- Exercise directions: Reproduce every row starting at the line that contains "Where should I click to: Click the thumbs-down" and ending at the line that contains "tap(603, 24)", requests included, and shift each coordinate in the answers by -111.
** Begin Dataset excerpts **
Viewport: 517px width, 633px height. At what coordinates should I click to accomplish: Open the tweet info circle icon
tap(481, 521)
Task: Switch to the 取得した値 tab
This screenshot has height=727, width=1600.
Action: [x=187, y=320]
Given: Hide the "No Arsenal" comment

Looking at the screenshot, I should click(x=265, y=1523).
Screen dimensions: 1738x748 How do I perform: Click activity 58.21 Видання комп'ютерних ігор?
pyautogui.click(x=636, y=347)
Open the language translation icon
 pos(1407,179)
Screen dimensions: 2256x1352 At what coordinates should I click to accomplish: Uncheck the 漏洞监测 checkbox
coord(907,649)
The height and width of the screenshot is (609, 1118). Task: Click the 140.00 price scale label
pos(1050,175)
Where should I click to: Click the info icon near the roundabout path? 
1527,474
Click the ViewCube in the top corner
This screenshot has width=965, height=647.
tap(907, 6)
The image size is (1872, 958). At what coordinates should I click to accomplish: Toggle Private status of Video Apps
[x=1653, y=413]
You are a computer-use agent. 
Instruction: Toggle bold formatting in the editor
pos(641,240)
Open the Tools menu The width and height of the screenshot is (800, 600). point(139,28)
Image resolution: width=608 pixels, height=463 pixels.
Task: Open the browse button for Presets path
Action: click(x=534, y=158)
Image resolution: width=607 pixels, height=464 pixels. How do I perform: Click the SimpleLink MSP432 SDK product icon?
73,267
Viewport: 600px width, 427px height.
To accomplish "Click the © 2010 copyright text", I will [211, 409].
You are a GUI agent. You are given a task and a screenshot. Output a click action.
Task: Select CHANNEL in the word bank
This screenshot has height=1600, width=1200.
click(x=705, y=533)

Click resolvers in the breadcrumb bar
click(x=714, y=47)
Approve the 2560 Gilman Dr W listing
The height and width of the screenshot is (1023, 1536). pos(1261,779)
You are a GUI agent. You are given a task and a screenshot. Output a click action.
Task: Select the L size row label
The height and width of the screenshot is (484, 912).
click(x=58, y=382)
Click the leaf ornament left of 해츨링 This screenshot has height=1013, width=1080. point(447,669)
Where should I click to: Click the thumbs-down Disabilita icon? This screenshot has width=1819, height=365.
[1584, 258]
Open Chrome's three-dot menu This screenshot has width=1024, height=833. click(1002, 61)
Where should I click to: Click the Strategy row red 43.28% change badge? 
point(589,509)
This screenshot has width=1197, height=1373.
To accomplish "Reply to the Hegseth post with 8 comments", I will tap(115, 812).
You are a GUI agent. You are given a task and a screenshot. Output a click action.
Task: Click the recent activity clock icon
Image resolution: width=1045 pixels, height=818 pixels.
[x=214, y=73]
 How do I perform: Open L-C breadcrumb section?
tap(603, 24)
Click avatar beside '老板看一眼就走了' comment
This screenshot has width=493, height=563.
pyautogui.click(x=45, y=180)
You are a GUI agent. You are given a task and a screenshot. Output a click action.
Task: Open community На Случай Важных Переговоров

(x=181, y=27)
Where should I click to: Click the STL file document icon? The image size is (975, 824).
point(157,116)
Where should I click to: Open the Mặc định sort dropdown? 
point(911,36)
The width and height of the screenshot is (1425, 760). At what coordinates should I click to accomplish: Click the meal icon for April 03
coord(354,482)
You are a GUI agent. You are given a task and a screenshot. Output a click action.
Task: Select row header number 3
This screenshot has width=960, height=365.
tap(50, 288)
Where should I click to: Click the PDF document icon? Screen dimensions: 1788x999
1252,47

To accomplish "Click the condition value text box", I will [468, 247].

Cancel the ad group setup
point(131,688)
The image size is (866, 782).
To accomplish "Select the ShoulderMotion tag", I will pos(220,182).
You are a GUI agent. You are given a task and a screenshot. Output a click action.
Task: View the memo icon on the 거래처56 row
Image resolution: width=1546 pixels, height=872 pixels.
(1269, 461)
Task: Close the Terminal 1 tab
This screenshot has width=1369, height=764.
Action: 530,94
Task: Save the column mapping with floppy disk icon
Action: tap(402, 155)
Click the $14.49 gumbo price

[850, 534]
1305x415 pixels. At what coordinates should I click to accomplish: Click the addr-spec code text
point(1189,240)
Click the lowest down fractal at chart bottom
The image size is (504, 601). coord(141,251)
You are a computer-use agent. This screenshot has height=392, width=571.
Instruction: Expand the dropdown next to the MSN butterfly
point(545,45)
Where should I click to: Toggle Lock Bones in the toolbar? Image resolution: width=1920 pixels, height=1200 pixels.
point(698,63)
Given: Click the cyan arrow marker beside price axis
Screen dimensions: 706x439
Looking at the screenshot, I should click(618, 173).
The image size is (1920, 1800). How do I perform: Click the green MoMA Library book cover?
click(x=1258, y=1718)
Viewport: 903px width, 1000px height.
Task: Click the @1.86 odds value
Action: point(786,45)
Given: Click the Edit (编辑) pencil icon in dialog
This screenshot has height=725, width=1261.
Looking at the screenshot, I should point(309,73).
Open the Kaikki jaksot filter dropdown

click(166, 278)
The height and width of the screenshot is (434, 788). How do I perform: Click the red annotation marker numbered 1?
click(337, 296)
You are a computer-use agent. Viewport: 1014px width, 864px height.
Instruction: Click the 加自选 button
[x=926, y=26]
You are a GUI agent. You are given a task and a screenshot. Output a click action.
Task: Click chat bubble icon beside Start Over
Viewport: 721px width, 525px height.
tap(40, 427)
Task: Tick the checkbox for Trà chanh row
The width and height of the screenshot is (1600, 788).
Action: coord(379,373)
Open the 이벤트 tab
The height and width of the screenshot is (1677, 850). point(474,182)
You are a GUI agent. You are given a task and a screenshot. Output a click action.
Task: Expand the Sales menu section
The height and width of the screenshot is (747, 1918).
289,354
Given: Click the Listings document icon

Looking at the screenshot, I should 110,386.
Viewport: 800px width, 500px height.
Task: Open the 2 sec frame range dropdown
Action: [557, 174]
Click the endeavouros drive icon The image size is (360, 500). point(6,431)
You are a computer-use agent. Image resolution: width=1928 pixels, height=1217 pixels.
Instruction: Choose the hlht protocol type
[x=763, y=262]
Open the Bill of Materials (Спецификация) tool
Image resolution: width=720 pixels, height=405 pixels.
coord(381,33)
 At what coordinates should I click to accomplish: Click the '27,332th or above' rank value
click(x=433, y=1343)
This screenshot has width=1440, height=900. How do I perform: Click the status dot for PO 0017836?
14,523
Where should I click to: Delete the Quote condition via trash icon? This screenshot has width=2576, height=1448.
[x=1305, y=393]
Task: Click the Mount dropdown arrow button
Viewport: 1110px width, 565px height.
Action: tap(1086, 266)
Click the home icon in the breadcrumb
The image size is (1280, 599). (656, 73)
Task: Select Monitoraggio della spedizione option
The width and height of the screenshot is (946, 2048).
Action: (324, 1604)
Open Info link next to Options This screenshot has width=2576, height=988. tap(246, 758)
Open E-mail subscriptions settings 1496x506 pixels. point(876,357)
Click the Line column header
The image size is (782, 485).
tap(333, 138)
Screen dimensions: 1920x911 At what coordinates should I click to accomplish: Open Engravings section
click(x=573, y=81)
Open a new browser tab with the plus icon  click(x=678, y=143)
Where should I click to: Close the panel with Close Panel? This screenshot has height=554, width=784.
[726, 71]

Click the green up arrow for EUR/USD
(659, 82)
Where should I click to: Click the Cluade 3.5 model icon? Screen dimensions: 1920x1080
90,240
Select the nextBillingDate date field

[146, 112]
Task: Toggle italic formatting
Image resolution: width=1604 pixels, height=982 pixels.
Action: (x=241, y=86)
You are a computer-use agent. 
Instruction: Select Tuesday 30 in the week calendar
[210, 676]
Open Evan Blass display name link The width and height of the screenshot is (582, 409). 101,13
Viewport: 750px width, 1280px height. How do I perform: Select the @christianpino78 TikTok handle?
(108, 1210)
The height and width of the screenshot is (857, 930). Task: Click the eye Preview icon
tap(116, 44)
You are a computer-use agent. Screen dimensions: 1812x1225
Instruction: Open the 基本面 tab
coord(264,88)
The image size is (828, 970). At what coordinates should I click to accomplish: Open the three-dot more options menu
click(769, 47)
** End Dataset excerpts **
- Full response:
Where should I click to: Click the thumbs-down Disabilita icon? This screenshot has width=1819, height=365.
[1473, 147]
Open Chrome's three-dot menu This screenshot has width=1024, height=833. click(891, -50)
Where should I click to: Click the Strategy row red 43.28% change badge? 
point(478,398)
This screenshot has width=1197, height=1373.
To accomplish "Reply to the Hegseth post with 8 comments", I will tap(4, 701).
You are a GUI agent. You are given a task and a screenshot. Output a click action.
Task: Click the recent activity clock icon
Image resolution: width=1045 pixels, height=818 pixels.
[x=103, y=-38]
 How do I perform: Open L-C breadcrumb section?
tap(492, -87)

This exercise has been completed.